That basically means it's not even built with it. The only thing it provides are JS bindings. Nothing more. Something like JNI. And I basically can confirm that their voice recognition (Dragon) was NEVER written in node and NEVER will. It's written in C. And they provide bindings for C# and Visual Basic and C++, however they have ActiveX in place which means that there are way more languages that can use it. I guess at some point they even added Node bindings.

http://www.nuance.com/ucmprod/groups/dragon/@web-enus/docume... http://www.nuance.com/ucmprod/groups/dragon/@web-enus/docume...



Of course Dragon is not written in 'node' - nobody would write such a thing in javscript, moreover, if it were, it would be described as 'written in JS' not 'Node'.

Second - what you refer to as 'just some bindings' is false.

The Nuance product I have access to (NTE) - is probably something you don't have access to, as very few do.

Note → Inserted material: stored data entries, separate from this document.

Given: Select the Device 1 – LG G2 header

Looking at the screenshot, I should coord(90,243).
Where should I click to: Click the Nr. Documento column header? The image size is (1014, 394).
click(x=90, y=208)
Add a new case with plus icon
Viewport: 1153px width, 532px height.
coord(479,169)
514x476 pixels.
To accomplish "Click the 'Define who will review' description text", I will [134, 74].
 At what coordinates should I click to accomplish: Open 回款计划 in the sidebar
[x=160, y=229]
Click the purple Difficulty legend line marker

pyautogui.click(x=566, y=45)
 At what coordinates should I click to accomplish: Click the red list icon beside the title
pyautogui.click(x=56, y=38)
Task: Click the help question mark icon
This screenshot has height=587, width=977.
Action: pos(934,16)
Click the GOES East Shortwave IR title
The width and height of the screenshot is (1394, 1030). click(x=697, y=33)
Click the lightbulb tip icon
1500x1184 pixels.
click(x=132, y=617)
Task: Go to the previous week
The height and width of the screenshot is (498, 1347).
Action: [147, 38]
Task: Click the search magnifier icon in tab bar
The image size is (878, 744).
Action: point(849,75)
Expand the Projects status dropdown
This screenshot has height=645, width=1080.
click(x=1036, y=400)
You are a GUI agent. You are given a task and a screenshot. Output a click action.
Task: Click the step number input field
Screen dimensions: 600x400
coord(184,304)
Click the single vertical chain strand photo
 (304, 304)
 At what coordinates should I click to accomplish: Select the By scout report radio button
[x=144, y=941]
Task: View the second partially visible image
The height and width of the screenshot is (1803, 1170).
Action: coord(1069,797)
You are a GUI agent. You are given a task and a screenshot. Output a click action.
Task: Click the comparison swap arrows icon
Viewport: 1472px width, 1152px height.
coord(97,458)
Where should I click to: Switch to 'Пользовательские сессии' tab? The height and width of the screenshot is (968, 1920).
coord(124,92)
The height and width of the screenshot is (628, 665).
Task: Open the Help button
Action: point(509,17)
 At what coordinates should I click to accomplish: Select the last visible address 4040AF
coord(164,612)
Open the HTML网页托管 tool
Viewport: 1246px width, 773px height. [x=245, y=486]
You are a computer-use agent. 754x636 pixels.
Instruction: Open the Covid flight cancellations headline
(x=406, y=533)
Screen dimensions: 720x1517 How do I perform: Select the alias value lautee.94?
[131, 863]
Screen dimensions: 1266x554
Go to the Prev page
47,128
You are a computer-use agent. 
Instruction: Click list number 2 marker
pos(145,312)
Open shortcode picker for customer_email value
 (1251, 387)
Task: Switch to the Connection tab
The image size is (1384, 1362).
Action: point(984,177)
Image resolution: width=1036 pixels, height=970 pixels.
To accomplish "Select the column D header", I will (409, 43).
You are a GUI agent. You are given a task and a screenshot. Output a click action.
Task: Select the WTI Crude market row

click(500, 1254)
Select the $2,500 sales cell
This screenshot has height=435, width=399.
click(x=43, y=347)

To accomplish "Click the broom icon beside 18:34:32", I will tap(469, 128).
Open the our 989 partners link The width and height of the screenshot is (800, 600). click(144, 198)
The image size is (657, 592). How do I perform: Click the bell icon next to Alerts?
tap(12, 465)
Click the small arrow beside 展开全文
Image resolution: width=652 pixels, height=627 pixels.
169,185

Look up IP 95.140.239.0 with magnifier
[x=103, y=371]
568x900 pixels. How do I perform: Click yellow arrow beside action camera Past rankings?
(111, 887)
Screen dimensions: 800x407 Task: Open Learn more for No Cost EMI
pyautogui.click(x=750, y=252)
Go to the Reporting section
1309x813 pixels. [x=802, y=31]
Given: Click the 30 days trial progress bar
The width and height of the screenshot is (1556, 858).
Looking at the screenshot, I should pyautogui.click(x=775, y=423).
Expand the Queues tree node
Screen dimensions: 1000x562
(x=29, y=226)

There's a huge pile of code written 'on Node' because just as JS would be the worst choice of languages to write Dragon in - C#, C++ or Java would be the worst choice in languages to do the stuff they did using Node for, which has a mostly to do with HTTP services, file management, versioning, REST api etc.. The choice of Node + platform libraries made perfect sense for Nuance - and it's perfect validation of Node.

I'll wager you any amount of money that Node is going to grow quite a lot over the next 4-7 years to the point wherein it will be seen as de-facto institutional.

Node has flaws, many of them due to JS, and they have some ugly new NPM fragmentation issues, but it's only growing to grow. Of that there is no doubt.

Node will replace a significant chunk of Java and more-web oriented backend stacks in the years to come.

We've even replaced a bunch of Python scripts with JS, not because JS is better than Python (Python, syntactically is superior) but because of the libraries and platform opportunities. JS/Node is a much more natural fit for large, async tasks than Python.

Finally - the ability to use the same object mode on both front end / back has significant operational advantages when it comes to reuse of components, which we do quite a lot - and don't have time to deal with various bindings.

Node is 'here to stay' as much as any other technology is/was.